Mamadi Doumbouya proclamé président après une victoire écrasante à la présidentielle
La Cour suprême guinéenne a confirmé la victoire du général Mamadi Doumbouya à l’élection présidentielle du 28 décembre. Le chef de la junte, arrivé au pouvoir par un coup d’État en 2021, s’impose dès le premier tour avec 86,72 % des suffrages et entame un mandat de sept ans.
La Cour suprême de Guinée a validé, dimanche 4 janvier, les résultats définitifs de l’élection présidentielle organisée le 28 décembre 2025, confirmant la victoire du général Mamadi Doumbouya. Selon l’institution judiciaire, le chef de la junte a remporté le scrutin dès le premier tour avec 86,72 % des voix, un résultat sans surprise dans un contexte politique fortement verrouillé.
Arrivé au pouvoir en septembre 2021 à la suite du renversement du président Alpha Condé, Mamadi Doumbouya consolide ainsi son autorité à la tête de l’État guinéen. L’élection s’est déroulée sans la participation des principales figures de l’opposition, pour la plupart en exil ou écartées du processus électoral, dans un climat marqué par une restriction des libertés publiques.
Un discours d’unité et de souveraineté
Dans sa première allocution après la proclamation des résultats, Mamadi Doumbouya a appelé les Guinéens à l’unité nationale. Il a exhorté les citoyens du pays et de la diaspora à se rassembler pour construire une Guinée fondée sur la paix, la justice et une prospérité partagée, tout en affirmant sa volonté de renforcer la souveraineté politique et économique du pays.
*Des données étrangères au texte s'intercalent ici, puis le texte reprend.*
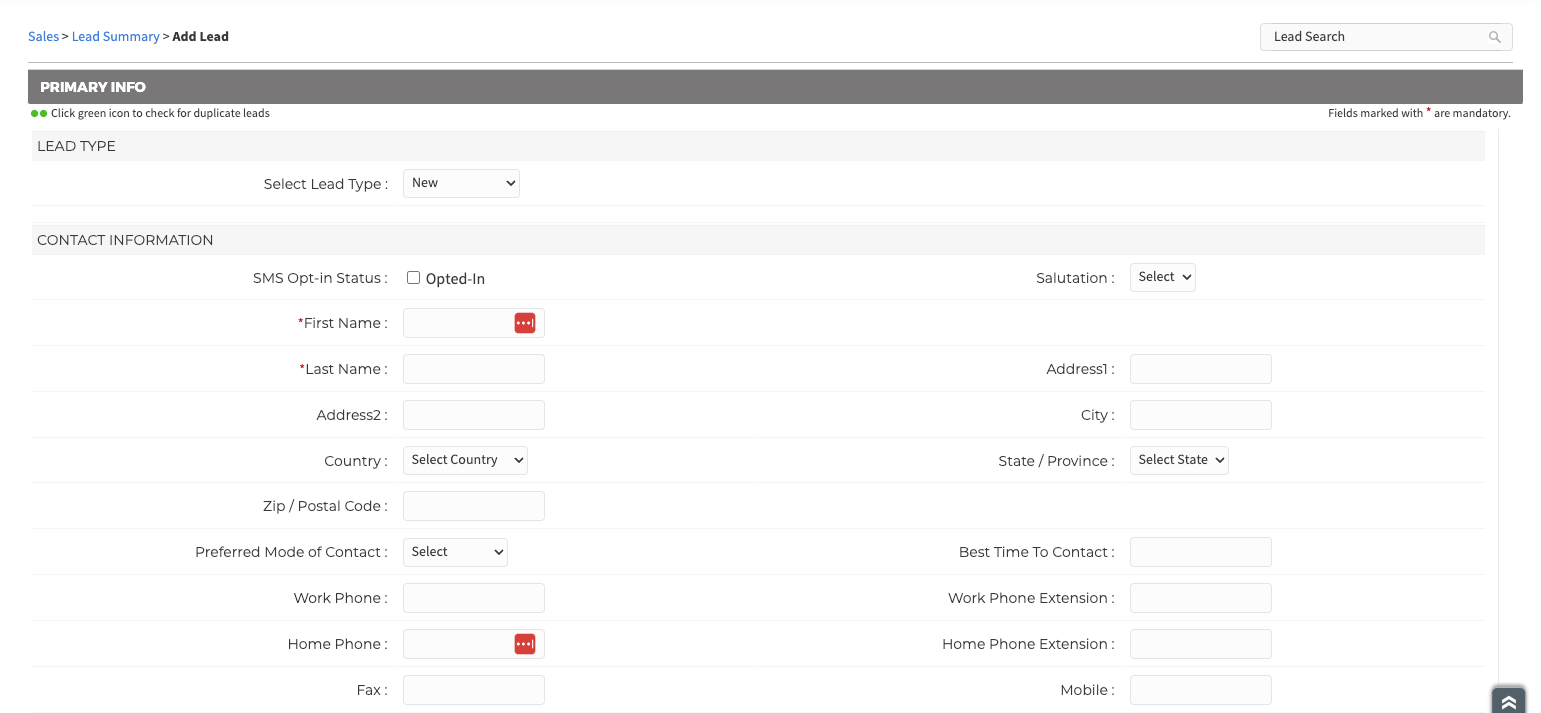
Task: Enable the SMS Opted-In checkbox
Action: pos(413,278)
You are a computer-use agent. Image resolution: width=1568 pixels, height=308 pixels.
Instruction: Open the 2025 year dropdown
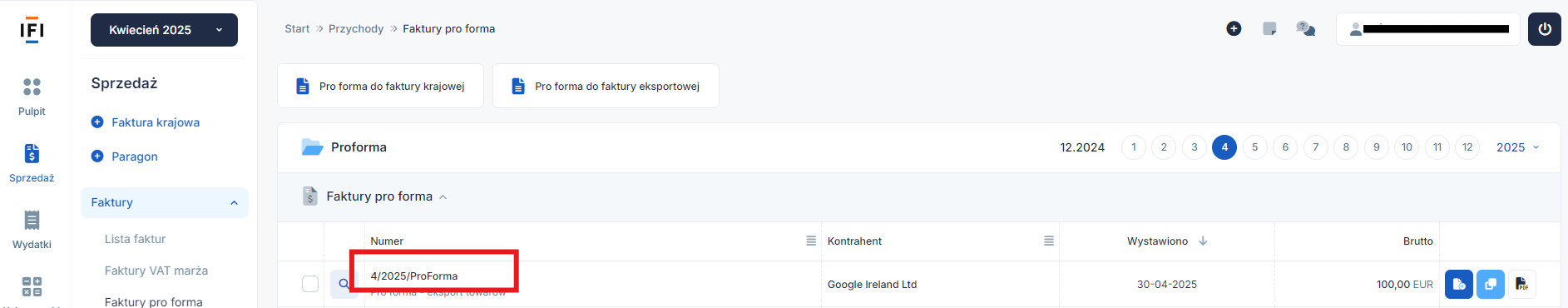(x=1518, y=147)
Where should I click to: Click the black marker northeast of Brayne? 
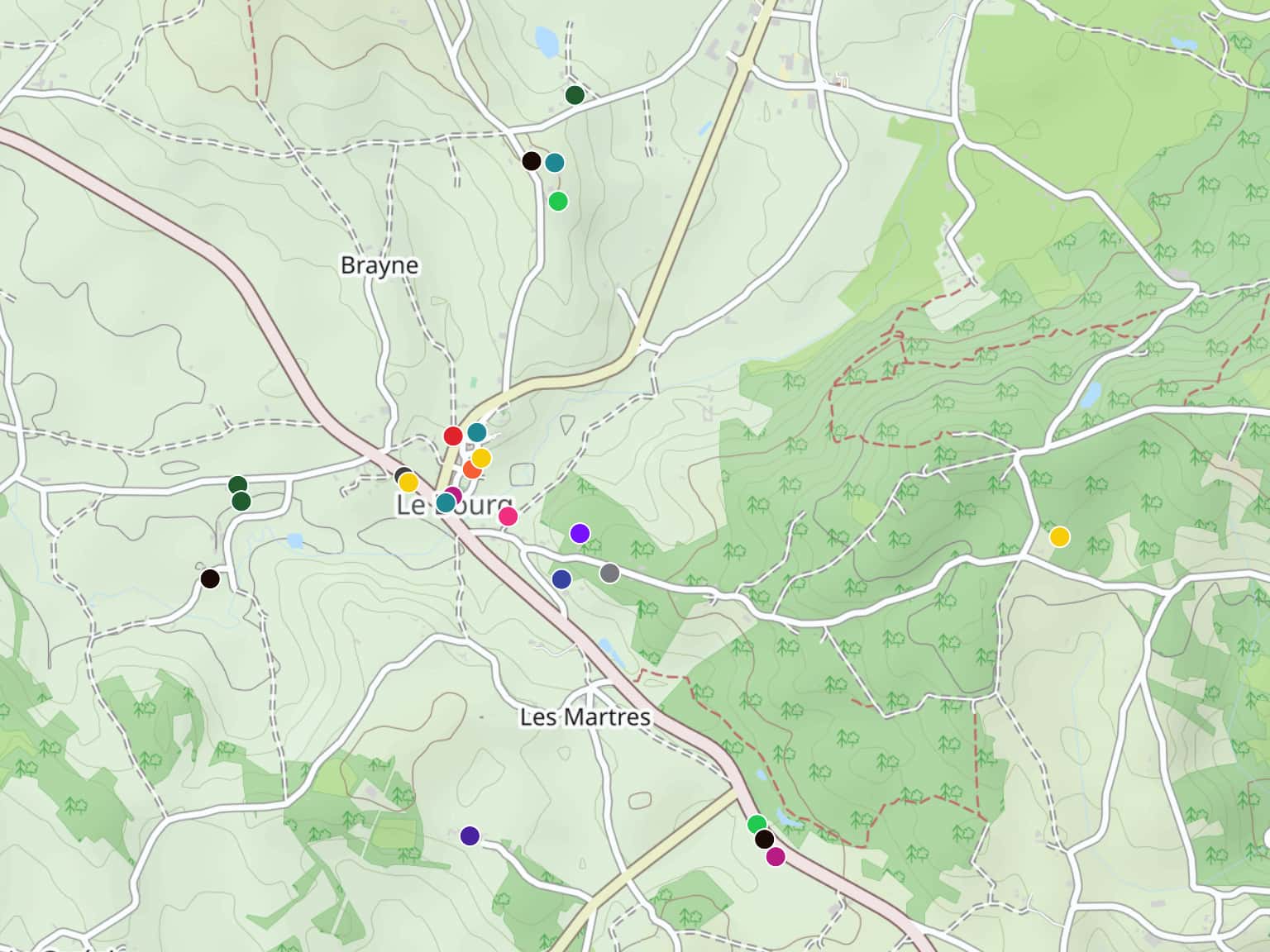532,160
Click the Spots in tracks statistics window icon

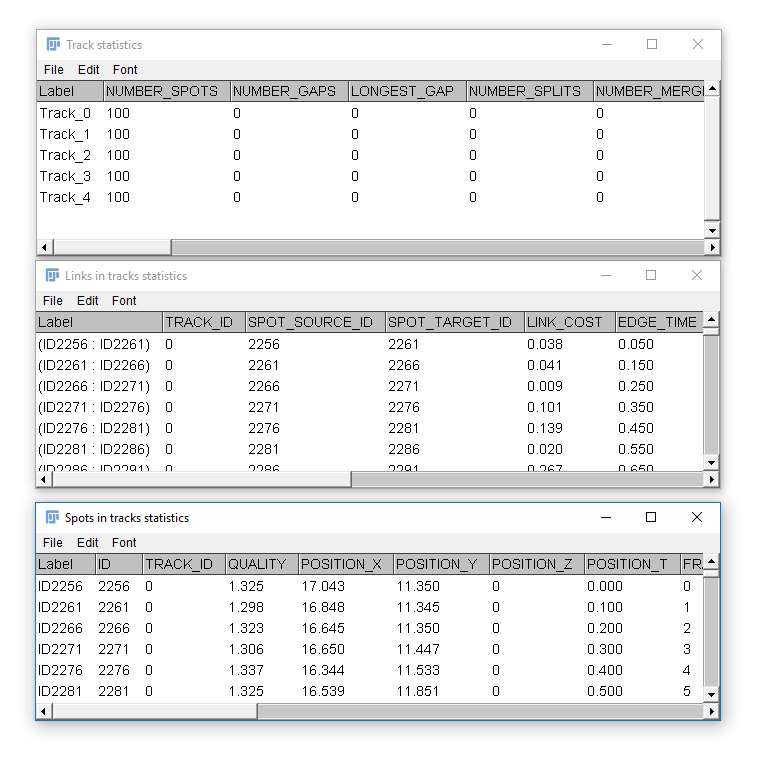(53, 517)

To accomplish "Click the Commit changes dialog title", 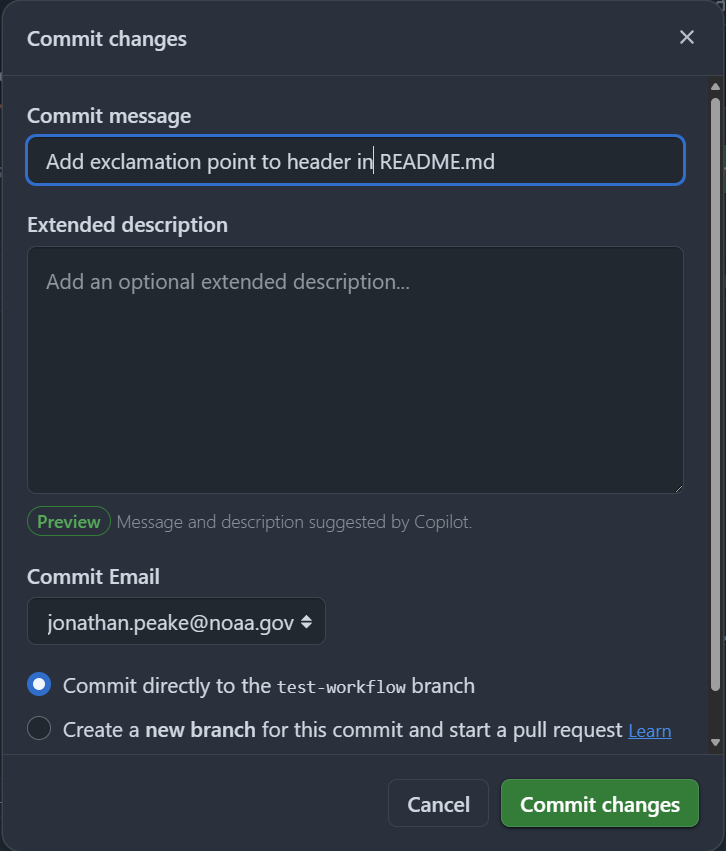I will (x=107, y=39).
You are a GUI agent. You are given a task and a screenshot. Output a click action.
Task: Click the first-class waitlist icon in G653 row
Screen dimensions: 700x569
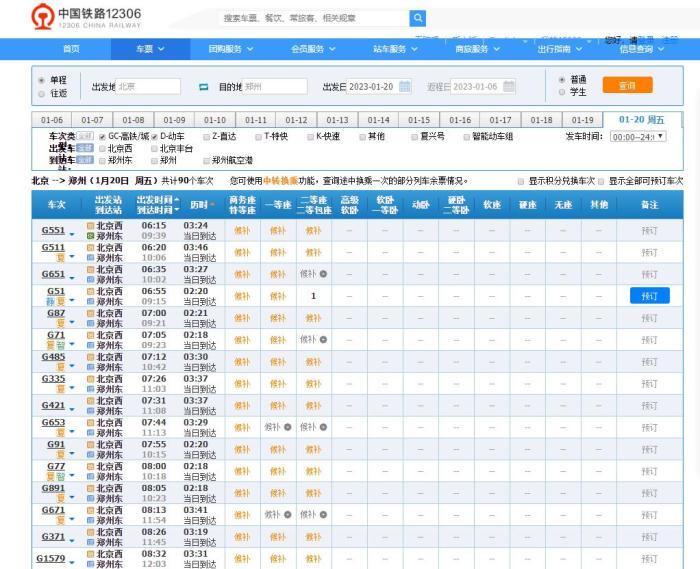[287, 427]
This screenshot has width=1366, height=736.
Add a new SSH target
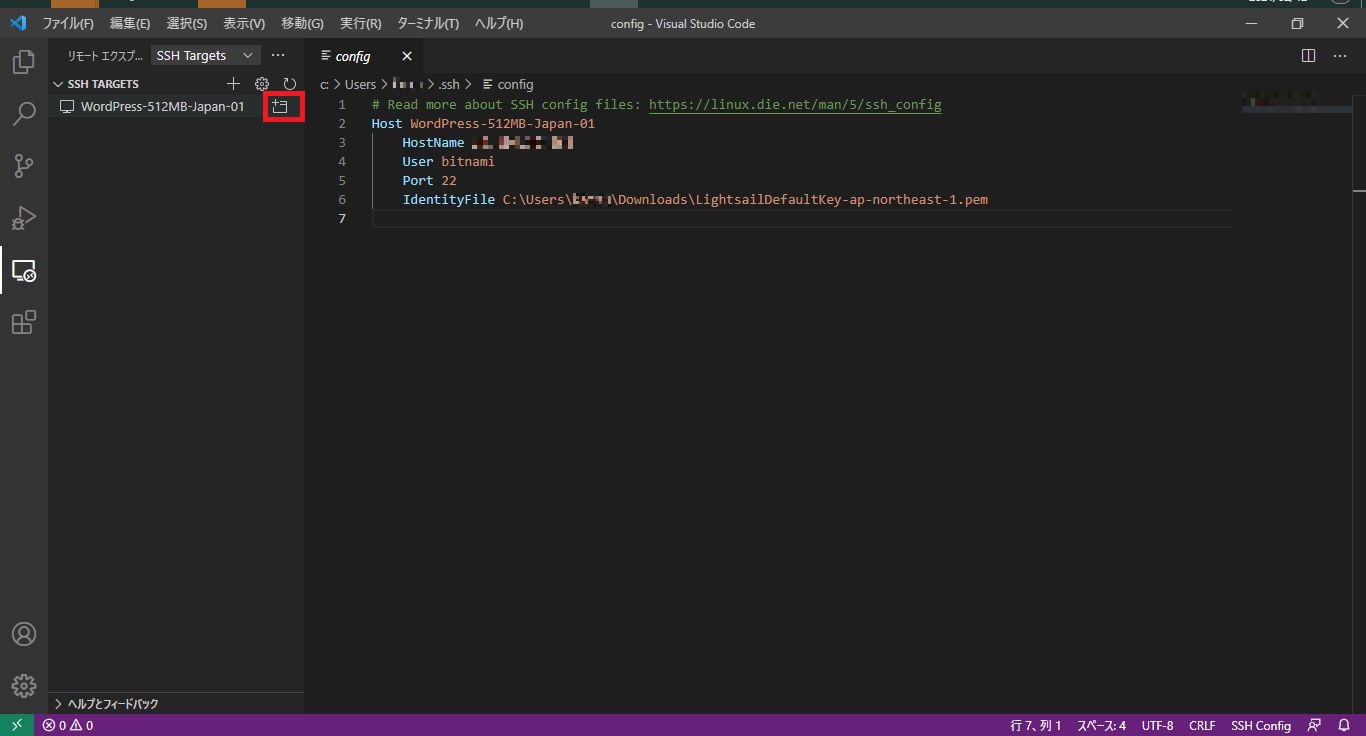[233, 83]
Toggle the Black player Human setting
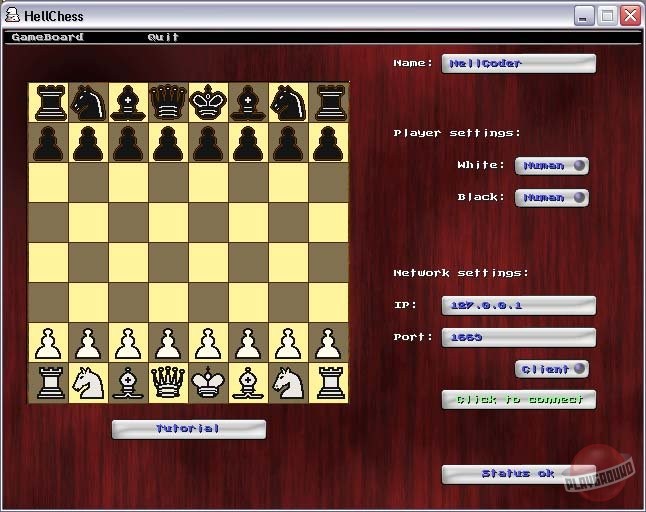 (x=551, y=198)
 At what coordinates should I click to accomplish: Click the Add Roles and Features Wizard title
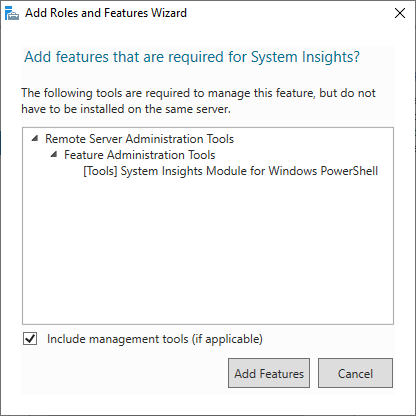click(106, 13)
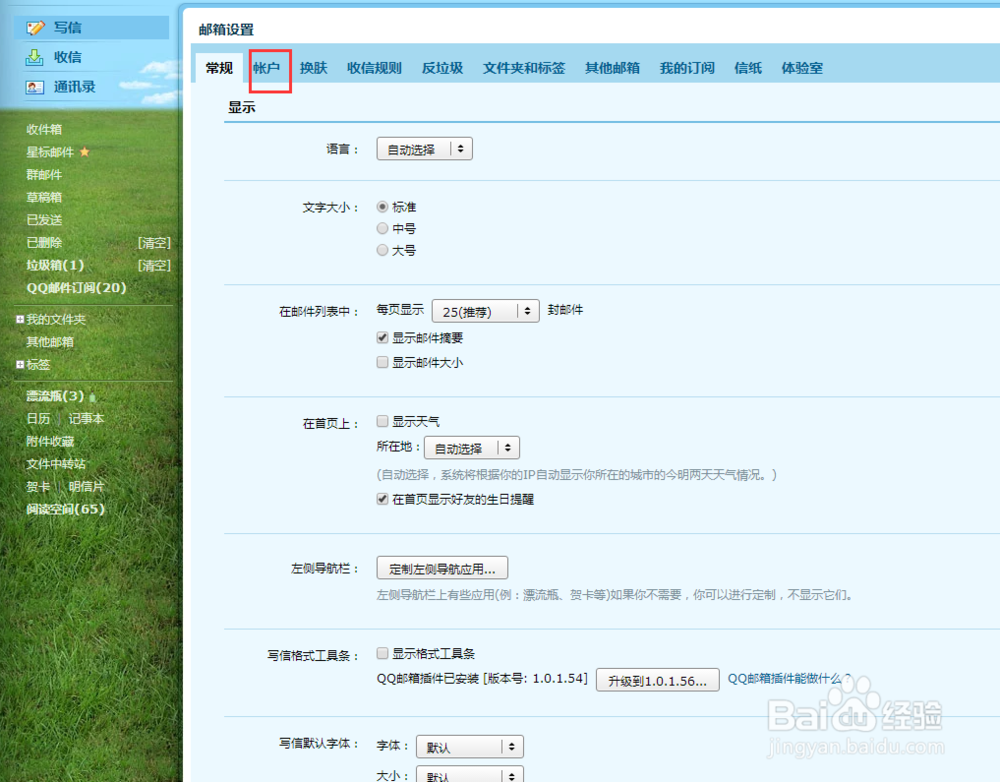
Task: Check the 显示天气 checkbox
Action: pyautogui.click(x=382, y=421)
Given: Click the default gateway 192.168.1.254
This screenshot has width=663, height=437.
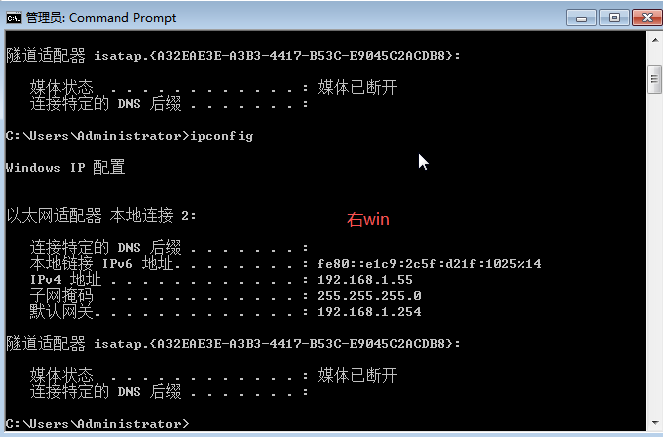Looking at the screenshot, I should click(x=369, y=312).
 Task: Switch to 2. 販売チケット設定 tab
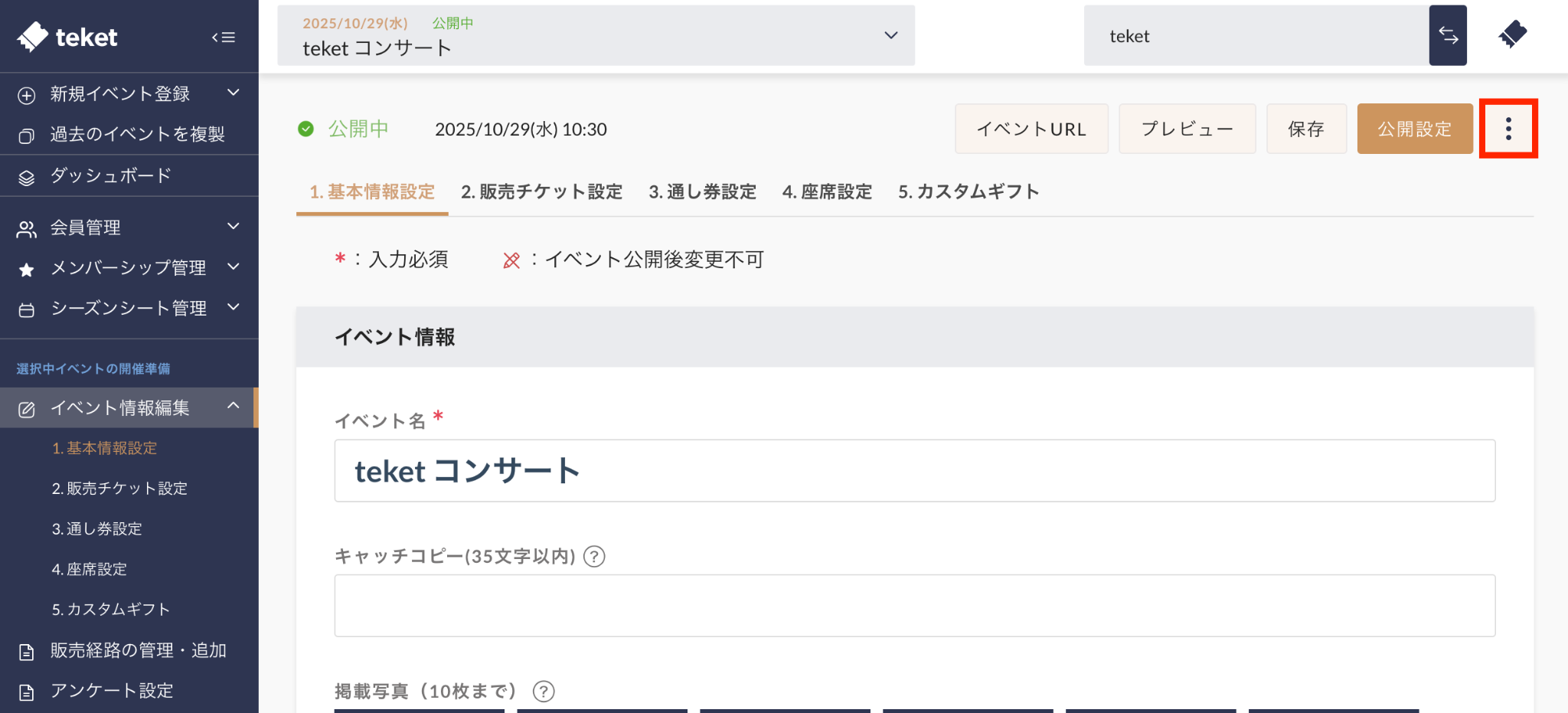click(x=541, y=191)
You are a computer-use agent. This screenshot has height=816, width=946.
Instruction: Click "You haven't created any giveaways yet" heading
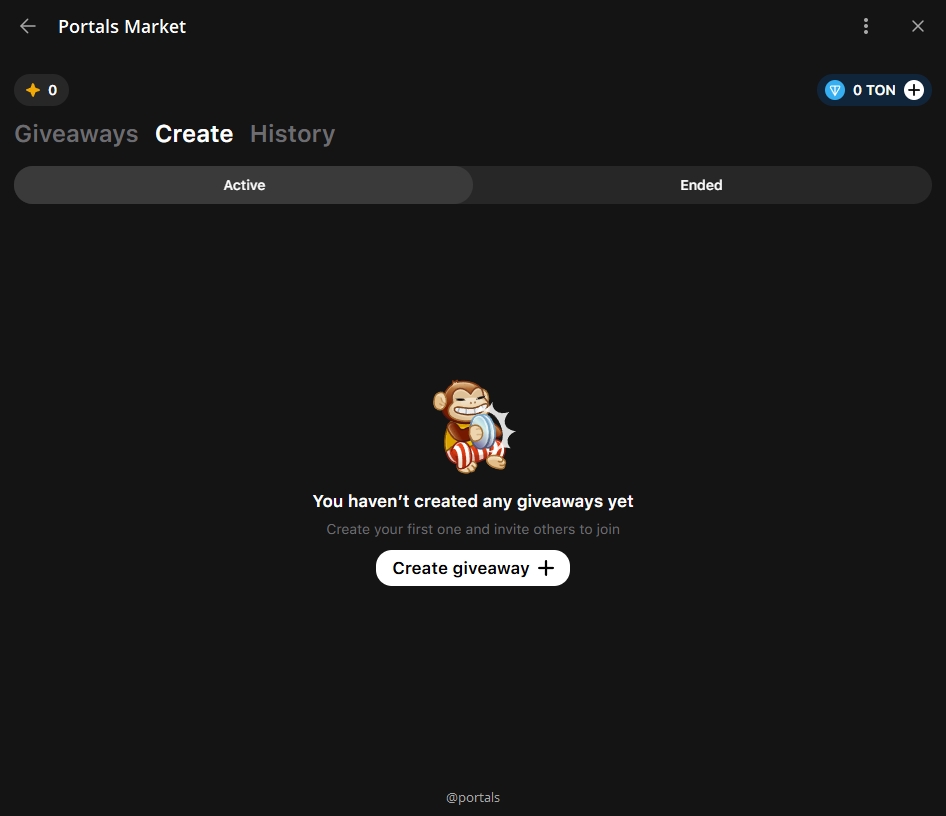tap(473, 501)
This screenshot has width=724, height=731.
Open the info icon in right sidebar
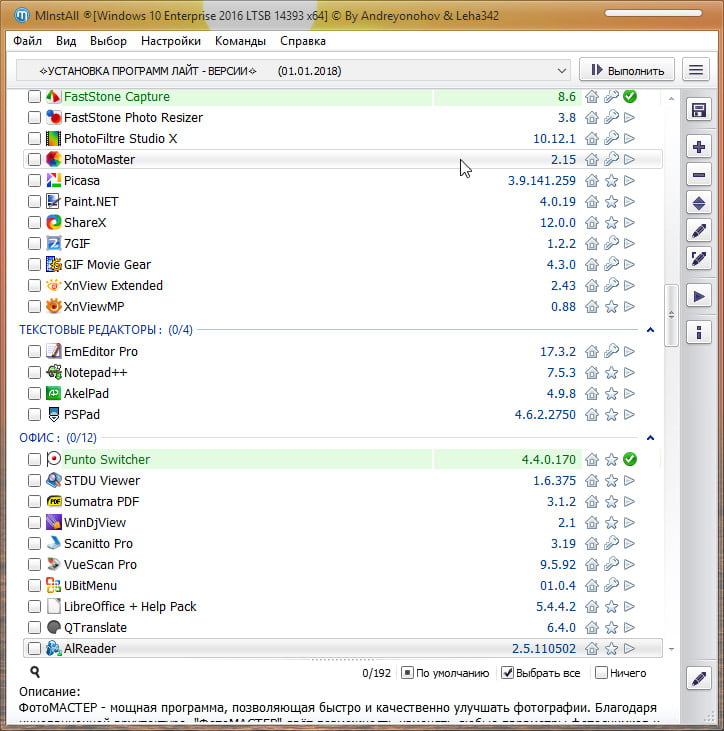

Le nouveau président a également salué le déroulement du scrutin, estimant que la Guinée avait démontré sa capacité à choisir son destin dans le respect des institutions, s’appuyant notamment sur les conclusions des missions d’observation internationales. Il a insisté sur l’idée d’une victoire collective, affirmant qu’il n’y avait « ni vainqueur ni vaincu », mais une seule nation unie.
Réactions internationales
Le président français Emmanuel Macron a adressé ses félicitations à Mamadi Doumbouya lors d’un échange téléphonique dimanche soir. Selon l’Élysée, le chef de l’État français a salué cette élection comme une étape importante vers la fin de la transition politique en Guinée et a exprimé ses vœux de réussite au nouveau président.
Une élection sans véritable concurrence
Bien qu’il se soit engagé à restituer le pouvoir aux civils à l’issue de la transition, Mamadi Doumbouya a finalement été candidat à cette présidentielle. Il n’a mené qu’une campagne minimale, se limitant à un clip de campagne et à une brève apparition lors d’un meeting en fin de campagne. Huit autres candidats, peu connus du grand public, étaient en lice.
Le second du scrutin, Abdoulaye Yéro Baldé, leader du Front démocratique de Guinée (Frondeg), a obtenu 6,59 % des suffrages. Après avoir contesté les résultats provisoires, il s’est finalement désisté de son recours devant la Cour suprême.
Un mandat de sept ans
La Cour suprême a officiellement proclamé Mamadi Doumbouya président de la République de Guinée pour un mandat de sept ans, marquant ainsi la fin du processus électoral censé rétablir l’ordre constitutionnel, plus de quatre ans après la prise de pouvoir des militaires.
Âgé de 41 ans, le nouveau président a promis de garantir la paix et la stabilité aux quelque 13 millions de Guinéens, dans un pays encore profondément divisé après plusieurs années de transition politique.